Ojciec chłopczyka, który na drugie imię będzie miał teraz Yoda, pochwalił się na swoim Facebooku zwycięską walką z urzędnikami. Urząd stanu cywilnego w Warszawie poprosił Radę Języka Polskiego o zaopiniowanie imienia Yoda po tym, jak rodzice we wrześniu złożyli w tej sprawie podanie. To właśnie ta instytucja, zgodnie z ustawą o języku polskim, ma za zadanie opiniować i doradzać w zakresie używania języka polskiego (m.in. wydając opinie o różnych formach językowych, w szczególności o nazwach własnych, w tym imionach). Nie ma ona jednak mocy prawnej odrzucenia wybranego przez rodziców imienia.
Jak wspominał: - Po drodze było decydujące starcie z opinią Rady Języka Polskiego – iż Yoda to m.in. istota o zielonej skórze i mierząca ok. 130 cm. Odparowałem w urzędowym piśmie, iż uwaga ta nosi znamiona dyskryminacji ze względu na kolor skóry, a Władysław Łokietek wg różnych źródeł mierzył 130-140 cm.

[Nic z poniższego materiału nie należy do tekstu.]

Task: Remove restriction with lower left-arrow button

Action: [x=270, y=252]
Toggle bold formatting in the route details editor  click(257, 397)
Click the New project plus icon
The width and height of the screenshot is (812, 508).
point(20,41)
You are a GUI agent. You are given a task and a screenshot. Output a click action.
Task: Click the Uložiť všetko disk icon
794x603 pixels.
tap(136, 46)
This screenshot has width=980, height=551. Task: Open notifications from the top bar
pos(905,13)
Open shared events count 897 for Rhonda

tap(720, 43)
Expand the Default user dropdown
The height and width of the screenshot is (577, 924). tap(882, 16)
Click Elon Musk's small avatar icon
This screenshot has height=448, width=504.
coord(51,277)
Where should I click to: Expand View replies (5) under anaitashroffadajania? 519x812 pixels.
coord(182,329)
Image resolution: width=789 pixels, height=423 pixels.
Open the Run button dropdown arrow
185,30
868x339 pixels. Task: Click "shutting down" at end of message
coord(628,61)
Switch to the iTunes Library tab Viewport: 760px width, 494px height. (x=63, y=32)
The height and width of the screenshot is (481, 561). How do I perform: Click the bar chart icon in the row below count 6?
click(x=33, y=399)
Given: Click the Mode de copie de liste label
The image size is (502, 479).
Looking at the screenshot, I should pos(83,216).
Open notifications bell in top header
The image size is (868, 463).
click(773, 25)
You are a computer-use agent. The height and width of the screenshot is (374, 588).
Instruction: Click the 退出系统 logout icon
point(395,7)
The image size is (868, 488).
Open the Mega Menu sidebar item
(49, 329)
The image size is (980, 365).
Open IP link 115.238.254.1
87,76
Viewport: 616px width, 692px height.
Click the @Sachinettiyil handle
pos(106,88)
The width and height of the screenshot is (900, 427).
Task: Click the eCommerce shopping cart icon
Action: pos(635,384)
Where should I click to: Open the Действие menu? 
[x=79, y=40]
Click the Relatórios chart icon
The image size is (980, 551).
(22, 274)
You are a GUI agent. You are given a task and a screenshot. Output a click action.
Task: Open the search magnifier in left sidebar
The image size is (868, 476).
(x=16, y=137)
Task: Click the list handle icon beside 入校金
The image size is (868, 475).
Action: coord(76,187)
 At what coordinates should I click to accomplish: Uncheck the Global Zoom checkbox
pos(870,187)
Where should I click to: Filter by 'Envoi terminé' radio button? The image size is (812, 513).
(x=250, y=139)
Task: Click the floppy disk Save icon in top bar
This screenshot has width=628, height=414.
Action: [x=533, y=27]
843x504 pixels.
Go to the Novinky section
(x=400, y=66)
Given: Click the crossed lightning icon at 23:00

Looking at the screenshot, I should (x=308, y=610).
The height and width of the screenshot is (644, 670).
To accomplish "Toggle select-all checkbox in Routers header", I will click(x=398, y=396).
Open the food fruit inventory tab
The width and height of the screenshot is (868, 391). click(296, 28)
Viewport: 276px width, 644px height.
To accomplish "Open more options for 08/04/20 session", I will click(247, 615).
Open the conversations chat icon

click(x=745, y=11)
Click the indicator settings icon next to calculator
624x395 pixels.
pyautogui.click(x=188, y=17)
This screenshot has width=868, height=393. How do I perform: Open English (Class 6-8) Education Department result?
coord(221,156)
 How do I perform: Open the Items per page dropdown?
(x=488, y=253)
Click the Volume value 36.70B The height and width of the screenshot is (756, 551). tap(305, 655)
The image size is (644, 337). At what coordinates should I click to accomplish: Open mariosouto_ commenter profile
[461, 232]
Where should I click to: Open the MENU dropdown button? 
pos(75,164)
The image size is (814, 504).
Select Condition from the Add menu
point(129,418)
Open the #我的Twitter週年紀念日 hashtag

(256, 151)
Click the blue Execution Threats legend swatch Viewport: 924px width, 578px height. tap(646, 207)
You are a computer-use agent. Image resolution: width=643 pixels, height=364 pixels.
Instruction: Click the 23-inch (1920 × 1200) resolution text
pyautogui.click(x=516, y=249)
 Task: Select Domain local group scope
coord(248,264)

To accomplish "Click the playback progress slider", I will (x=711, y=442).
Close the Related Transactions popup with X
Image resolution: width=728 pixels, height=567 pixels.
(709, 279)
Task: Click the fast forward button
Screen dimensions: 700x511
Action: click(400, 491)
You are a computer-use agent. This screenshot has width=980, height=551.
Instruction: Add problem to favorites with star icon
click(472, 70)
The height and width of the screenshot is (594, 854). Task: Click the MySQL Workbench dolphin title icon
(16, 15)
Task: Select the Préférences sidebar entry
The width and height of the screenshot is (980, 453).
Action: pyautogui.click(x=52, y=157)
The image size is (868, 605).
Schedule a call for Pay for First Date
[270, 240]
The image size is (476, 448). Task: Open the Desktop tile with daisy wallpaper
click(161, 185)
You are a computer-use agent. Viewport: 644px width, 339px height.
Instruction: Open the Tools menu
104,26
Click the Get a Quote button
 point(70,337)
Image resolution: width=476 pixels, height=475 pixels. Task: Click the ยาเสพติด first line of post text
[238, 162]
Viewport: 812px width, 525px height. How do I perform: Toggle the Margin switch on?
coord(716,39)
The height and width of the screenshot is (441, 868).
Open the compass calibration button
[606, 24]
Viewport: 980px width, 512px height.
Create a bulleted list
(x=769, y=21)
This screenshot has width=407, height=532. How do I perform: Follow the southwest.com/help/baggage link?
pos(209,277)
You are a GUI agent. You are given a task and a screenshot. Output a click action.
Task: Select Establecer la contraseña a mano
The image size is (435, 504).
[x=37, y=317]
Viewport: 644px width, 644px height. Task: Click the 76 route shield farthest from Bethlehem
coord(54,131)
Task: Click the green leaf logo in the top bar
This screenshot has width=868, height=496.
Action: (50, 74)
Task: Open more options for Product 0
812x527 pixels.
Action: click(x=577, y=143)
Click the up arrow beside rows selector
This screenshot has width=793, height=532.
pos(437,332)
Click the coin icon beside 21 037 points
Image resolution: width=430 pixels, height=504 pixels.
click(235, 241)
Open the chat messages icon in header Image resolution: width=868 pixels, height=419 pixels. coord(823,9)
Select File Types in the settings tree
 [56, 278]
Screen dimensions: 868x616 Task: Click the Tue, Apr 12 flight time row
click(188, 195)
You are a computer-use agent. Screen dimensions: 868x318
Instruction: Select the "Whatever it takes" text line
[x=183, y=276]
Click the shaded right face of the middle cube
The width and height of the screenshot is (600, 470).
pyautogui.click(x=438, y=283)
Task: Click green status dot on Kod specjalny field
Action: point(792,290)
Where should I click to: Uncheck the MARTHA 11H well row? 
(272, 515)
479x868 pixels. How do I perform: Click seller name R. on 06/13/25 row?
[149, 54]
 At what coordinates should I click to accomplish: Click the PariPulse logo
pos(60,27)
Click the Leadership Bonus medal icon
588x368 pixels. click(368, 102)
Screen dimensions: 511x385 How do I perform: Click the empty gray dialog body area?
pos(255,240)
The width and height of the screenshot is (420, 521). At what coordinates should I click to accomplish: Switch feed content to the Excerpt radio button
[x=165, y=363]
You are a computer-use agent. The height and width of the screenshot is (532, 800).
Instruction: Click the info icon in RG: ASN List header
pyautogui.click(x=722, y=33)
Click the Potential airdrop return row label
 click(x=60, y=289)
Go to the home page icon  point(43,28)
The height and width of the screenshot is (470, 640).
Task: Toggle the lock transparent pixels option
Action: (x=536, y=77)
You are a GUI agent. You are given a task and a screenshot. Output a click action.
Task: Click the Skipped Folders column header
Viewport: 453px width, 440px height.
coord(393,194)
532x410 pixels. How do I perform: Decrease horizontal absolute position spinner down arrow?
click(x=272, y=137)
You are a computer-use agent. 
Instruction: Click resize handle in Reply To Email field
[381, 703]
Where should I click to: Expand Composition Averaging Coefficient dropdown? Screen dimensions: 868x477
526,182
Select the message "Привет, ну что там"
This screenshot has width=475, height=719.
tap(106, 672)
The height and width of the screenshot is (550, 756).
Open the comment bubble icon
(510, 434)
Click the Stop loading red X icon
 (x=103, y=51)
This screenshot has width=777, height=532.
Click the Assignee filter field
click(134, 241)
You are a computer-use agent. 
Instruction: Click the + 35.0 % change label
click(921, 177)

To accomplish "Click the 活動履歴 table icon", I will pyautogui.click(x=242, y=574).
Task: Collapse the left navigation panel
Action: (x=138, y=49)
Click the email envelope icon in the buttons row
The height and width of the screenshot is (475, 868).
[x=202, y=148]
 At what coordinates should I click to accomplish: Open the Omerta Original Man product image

Ostatecznie warszawscy urzędnicy zdecydowali się przychylić do prośby rodziców, pomimo wątpliwości wyrażanych przez RJP. Jak wyjaśniła portalowi polsatnews.pl Barbara Romocka-Tyfel, zastępca dyrektora Urzędu Stanu Cywilnego m.st. Warszawy: - Prawo o aktach stanu cywilnego nie zakazuje nadawania w Polsce imion obcych. Gdyby chodziło o pierwsze imię, moja opinia byłaby prawdopodobnie negatywna, ale ze względu na to, że jest to drugie imię, a pierwsze nie pozostawiało wątpliwości co do płci dziecka, a także rodzice dziecka odpowiednio uargumentowali ten wybór – moja opinia była pozytywna.